Many of my Python scripts in that repository are out of date because NCBI and UniProt have improved their download options. Extracting organism specific sequences from large full sequence sets (NCBI nr, UniProt TrEMBL, etc.) is no longer necessary (it was the norm 10-20 years ago). Sequence collections for specific taxonomy numbers (organisms) are easier to find and download directly now. The two GUI download tools are also out of date. UniProt changed the organization of their FTP site for reference proteomes and that broke my script. I have not used the Ensembl download tool in a couple of years, so I wold be surprised if the script runs without issues. The basic FASTA utility scripts (counting, reversing, etc.) should all work. I can't seem to find the time to maintain software these days. I have too many other tasks that take priority.

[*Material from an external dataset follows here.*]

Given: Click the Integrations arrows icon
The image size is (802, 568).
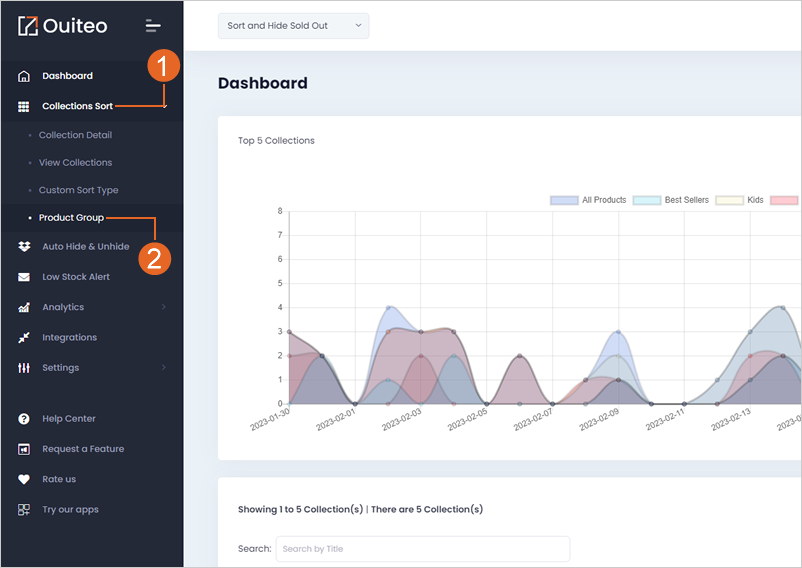Looking at the screenshot, I should coord(24,337).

This blog entry: https://pwilmart.github.io/blog/2020/09/19/shotgun-quantification-part2 looks at how many different FASTA files you can download from UniProt for mouse (as an example organism), how they differ, and what effects they might have on data analysis steps. Even though the blog is a few years old, I think the concepts are still valid. UniProt has good documentation, so you might want to research things like: what are reference proteomes, how to find proteomes, and how to download proteomes. Most things at UniProt can be done with web browsers. They also have a well-documented FTP site that is an alternative way to get FASTA files.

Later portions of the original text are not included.